The first form of @c SOURCE-PATTERN specifies a sequence of glyph codes to be
matched. In this case, this rule resets the default code-offset to
zero.
The second form specifies a range of codes that should match the first
glyph code of the code sequence. In this case, this rule sets the
default code-offset to the first glyph code minus the first @c CODE
specifying the range.
If no match is found, this rule fails.
@verbatim
COND-BLOCK ::= '(' 'cond' RULE + ')'
@endverbatim
This rule sequentially executes @c RULEs until one succeeds. If no
rule succeeds, this rule fails. Otherwise, it succeeds.
@verbatim
OTF-SPEC ::= SYMBOL
@endverbatim
@c OTF-SPEC is a symbol whose name specifies an instruction to the OTF
driver. The name has the following syntax.
@verbatim
OTF-SPEC-NAME ::= 'otf:' SCRIPT LANGSYS ? GSUB-FEATURES ? GPOS-FEATURES ?
SCRIPT ::= SYMBOL
LANGSYS ::= '/' SYMBOL
GSUB-FEATURES ::= '=' FEATURE-LIST ?
GPOS-FEATURES ::= '+' FEATURE-LIST ?
FEATURE-LIST ::= ( SYMBOL ',' ) * [ SYMBOL | '*' ]
@endverbatim
Each @c SYMBOL specifies a tag name defined in the OpenType
specification.
For @c SCRIPT, @c SYMBOL specifies a Script tag name (e.g. deva for
Devanagari).
For @c LANGSYS, @c SYMBOL specifies a Language System tag name. If @c
LANGSYS is omitted, the Default Language System
table is used.
For @c GSUB-FEATURES, each @c SYMBOL in @c FEATURE LIST specifies a GSUB Feature tag name
to apply. '*' is allowed as the last item to specify all remaining
features. If @c SYMBOL is preceded by '~' and the last item is '*',
@c SYMBOL is excluded from the features to apply. If no @c SYMBOL is
specified, no GSUB feature is applied. If @c GSUB-FEATURES itself is
omitted, all GSUB features are applied.
The specification of @c GPOS-FEATURES is analogous to that of @c
GSUB-FEATURES.
Please note that all the tags above must be 4 ASCII printable characters.

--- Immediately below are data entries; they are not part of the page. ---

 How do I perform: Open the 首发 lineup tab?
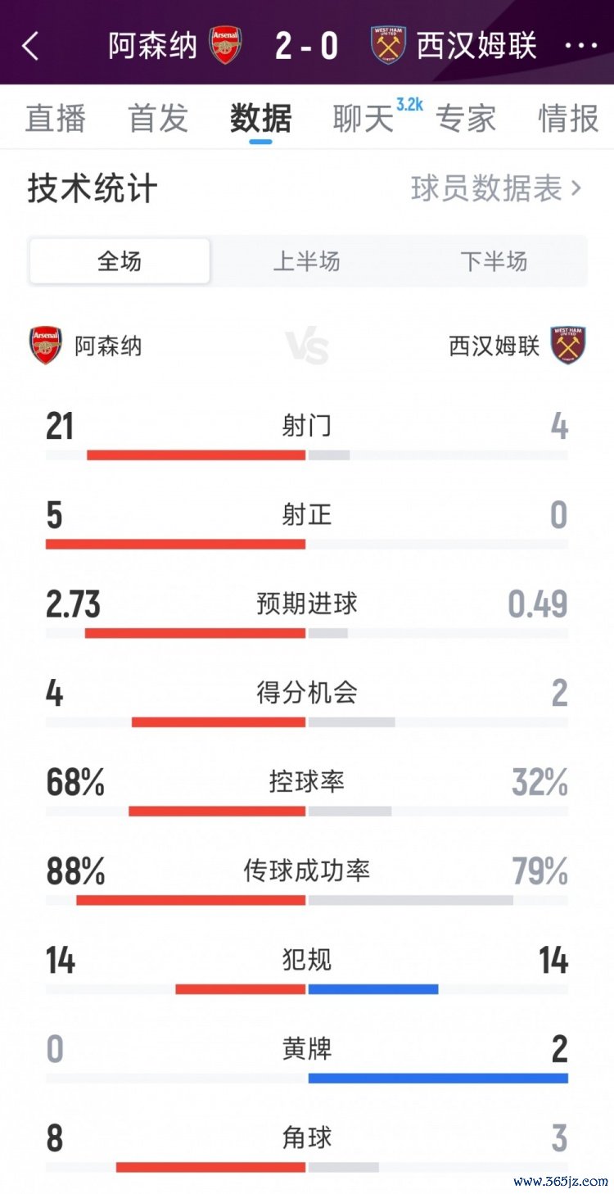[x=158, y=119]
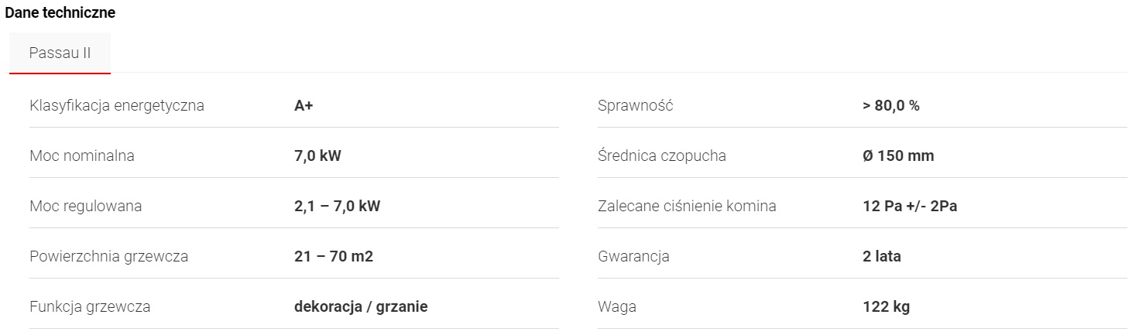Screen dimensions: 1139x335
Task: Select the Powierzchnia grzewcza label
Action: click(108, 257)
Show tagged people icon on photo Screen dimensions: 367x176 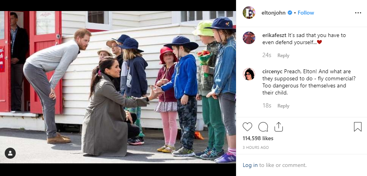click(x=10, y=153)
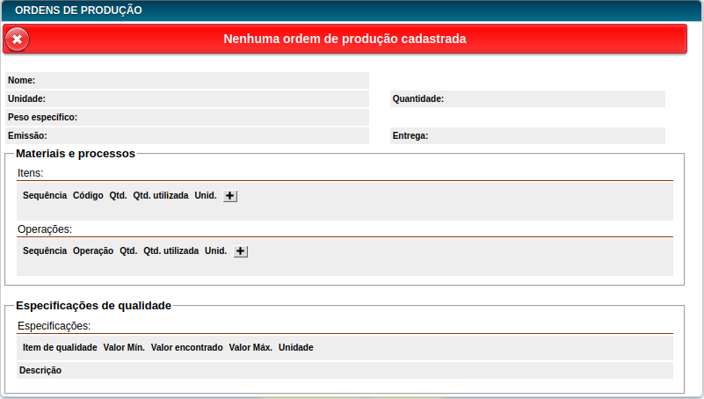Viewport: 704px width, 399px height.
Task: Add a new row in the Operações table
Action: [241, 251]
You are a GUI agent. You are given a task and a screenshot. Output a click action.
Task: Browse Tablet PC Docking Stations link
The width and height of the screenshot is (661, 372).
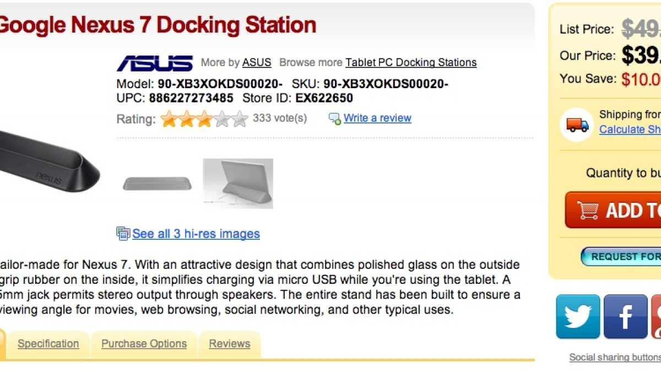point(411,62)
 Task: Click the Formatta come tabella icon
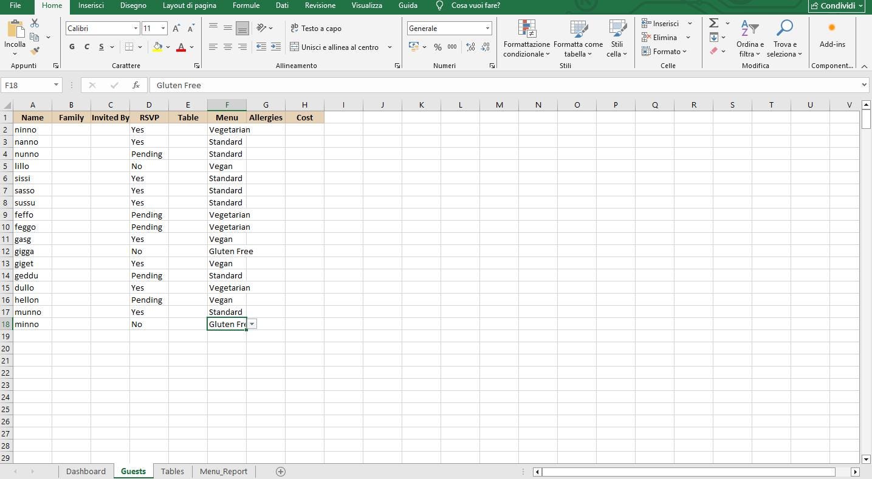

See the following page for the OpenType specification.\n
@verbatim
COMBINING ::= SYMBOL
@endverbatim
@c COMBINING is a symbol whose name specifies how
to combine the next glyph with the previous one. This rule sets the
default combining-spec to an integer code that is unique to the symbol
name. The name has the following syntax.
@verbatim
COMBINING-NAME ::= VPOS HPOS OFFSET VPOS HPOS
VPOS ::= 't' | 'c' | 'b' | 'B'
HPOS ::= 'l' | 'c' | 'r'
OFFSET :: = '.' | XOFF | YOFF XOFF ?
XOFF ::= ('<' | '>') INTEGER ?
YOFF ::= ('+' | '-') INTEGER ?
@endverbatim
@c VPOS and @c HPOS specify the vertical and horizontal positions
as described below.
@verbatim
POINT VPOS HPOS
----- ---- ----
0----1----2 <---- top 0 t l
| | 1 t c
| | 2 t r
| | 3 B l
9 10 11 <---- center 4 B c
| | 5 B r
--3----4----5-- <-- baseline 6 b l
| | 7 b c
6----7----8 <---- bottom 8 b r
9 c l
| | | 10 c c
left center right 11 c r
@endverbatim
The left figure shows 12 reference points of a glyph by numbers 0 to
11. The rectangle 0-6-8-2 is the bounding box of the glyph, the
positions 3, 4, and 5 are on the baseline, 9 and 11 are on the center
of the lines 0-6 and 2-8 respectively, 1, 10, 4, and 7 are on the
center of the lines 1-2, 3-5, 9-11, and 6-8 respectively.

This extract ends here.